WHAT YOU WILL DO:
a – In the page text about the Diabetes Prevention Program, how much did Medicare estimate it saved per enrollee, and over what period?
b – Pick up the page text about the Diabetes Prevention Program after its final sentence and continue it.

PAGE TEXT:

-=-=-=-=-

Historic diabetes program reduces costs & blood sugar levels
Diabetes Prevention Program becomes first preventive service model to be made eligible for expansion into Medicare program.
Historic diabetes program becomes eligible for Medicare expansion
The Diabetes Prevention Plan, the largest diabetes prevention study and program in the United States, was found to improve the quality of patient care without limiting coverage or benefits. The independent Office of the Actuary in the Centers for Medicare and Medicaid Services determined that the program, which consists of weekly meetings with a lifestyle coach who trained participants in long-term dietary and behavior changes and increased physical activity, actually resulted in a reduction in net Medicare spending. As a result, the Diabetes Prevention Plan has become the first-ever preventative service model to be made eligible for expansion into the Medicare program.
Medicare beneficiaries who enrolled in the program lost on average about 5% of their body weight, which can reduce the risk of developing type 2 diabetes. Average weight loss was 4.73 percent of body weight for participants attending at least four weekly sessions. Participants who attended at least nine weekly sessions lost an average of 5.17 percent of their body weight. When compared with similar beneficiaries not in the program, Medicare estimated savings of $2,650 for each enrollee in the Diabetes Prevention Program over a 15-month period—more than enough to cover the cost of the program.
Additionally, in a study developed from analysis of Diabetes Prevention Plan program data, researchers from Johns Hopkins were able to determine that people with pre-diabetes who lose roughly 10%of their body weight within six months of diagnosis dramatically reduce their risk of developing type 2 diabetes over the subsequent three years. These findings offer patients and physicians a guide on how short-term behavior change may affect long-term health.

-=-=-=-=-

INFORMATION GIVEN:
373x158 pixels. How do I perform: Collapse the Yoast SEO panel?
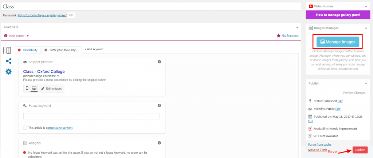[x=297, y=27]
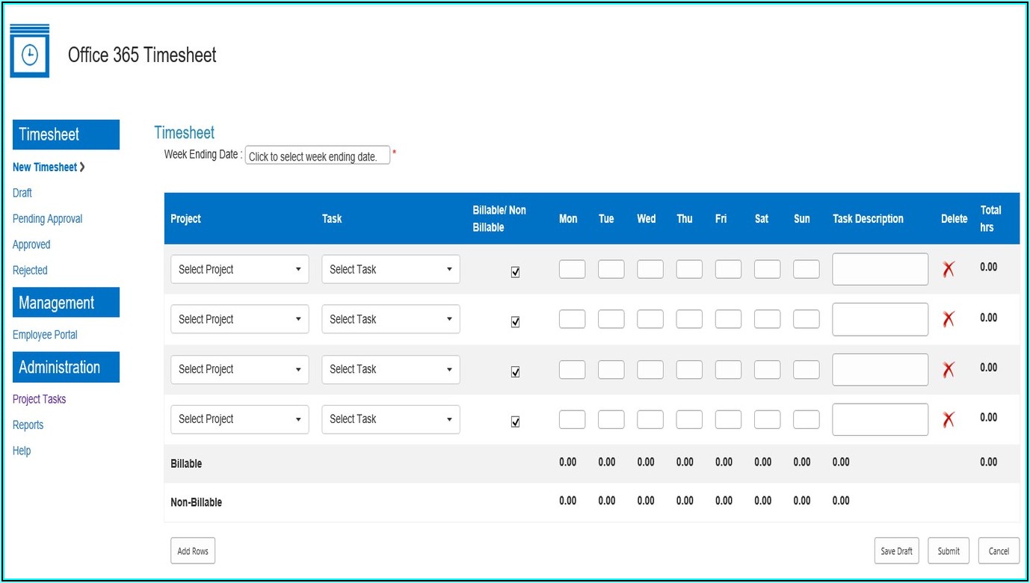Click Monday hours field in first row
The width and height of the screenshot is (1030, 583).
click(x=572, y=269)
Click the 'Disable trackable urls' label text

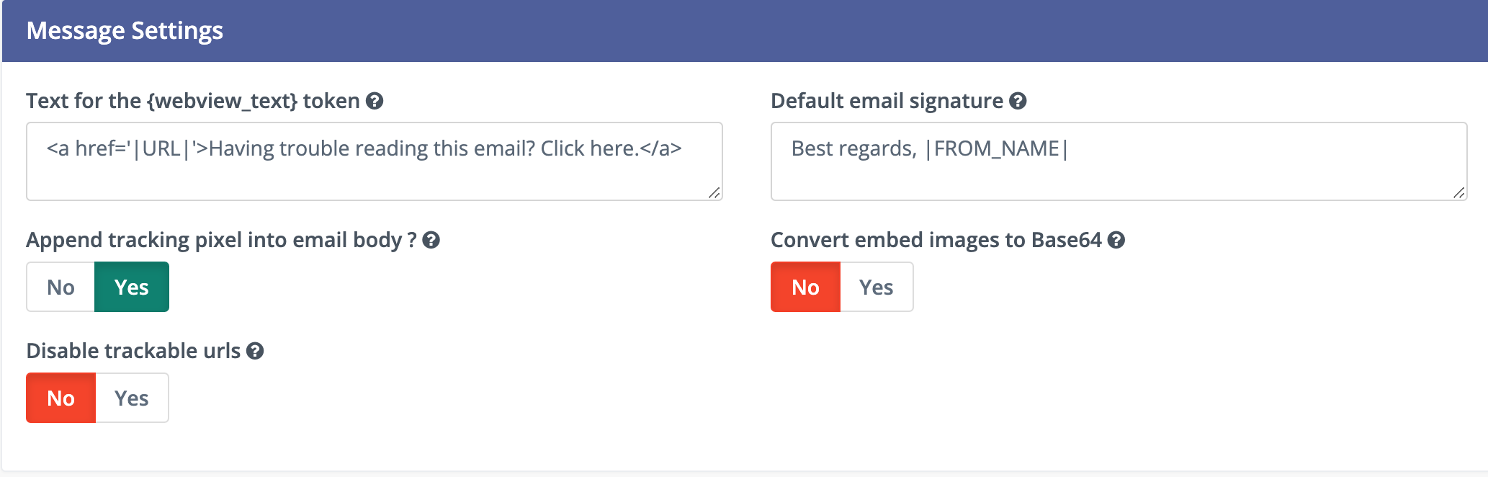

-=-=-=-=-

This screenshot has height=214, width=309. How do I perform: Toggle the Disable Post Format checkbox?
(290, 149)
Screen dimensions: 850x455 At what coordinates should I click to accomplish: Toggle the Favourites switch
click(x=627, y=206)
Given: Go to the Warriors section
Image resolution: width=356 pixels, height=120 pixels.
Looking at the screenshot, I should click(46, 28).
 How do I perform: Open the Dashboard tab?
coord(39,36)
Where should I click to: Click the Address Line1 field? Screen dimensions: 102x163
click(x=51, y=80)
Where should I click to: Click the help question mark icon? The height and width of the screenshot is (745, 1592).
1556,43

-=-=-=-=-

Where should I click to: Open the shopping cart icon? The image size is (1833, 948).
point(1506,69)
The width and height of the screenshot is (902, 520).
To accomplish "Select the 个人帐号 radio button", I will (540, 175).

-=-=-=-=-

RESPONSES BY ITEM NUMBER:
a – $2,650 per enrollee over a 15-month period

b –
Currently affecting nearly 30 million Americans, type 2 diabetes is responsible for two deaths every five minutes in the United States. An additional 86 million Americans have a high risk of developing diabetes, as one in every three adults is pre-diabetic, a condition caused by blood glucose levels that are high, but not high enough to be diagnosed as diabetes. People diagnosed with pre-diabetes are at an increased risk for type-2 diabetes in addition to heart disease and stroke.
“We have known for some time that the greater the weight loss, the lower your risk of diabetes,” says study leader Nisa Maruthur, M.D., M.H.S., an assistant professor in the Division of General Internal Medicine at the Johns Hopkins University School of Medicine. “Now we understand that we can see much of the benefit of losing that weight in those first six months when people are adjusting to a new way to eating and exercising. Substantial weight loss in the short term clearly should go a long way toward preventing diabetes.”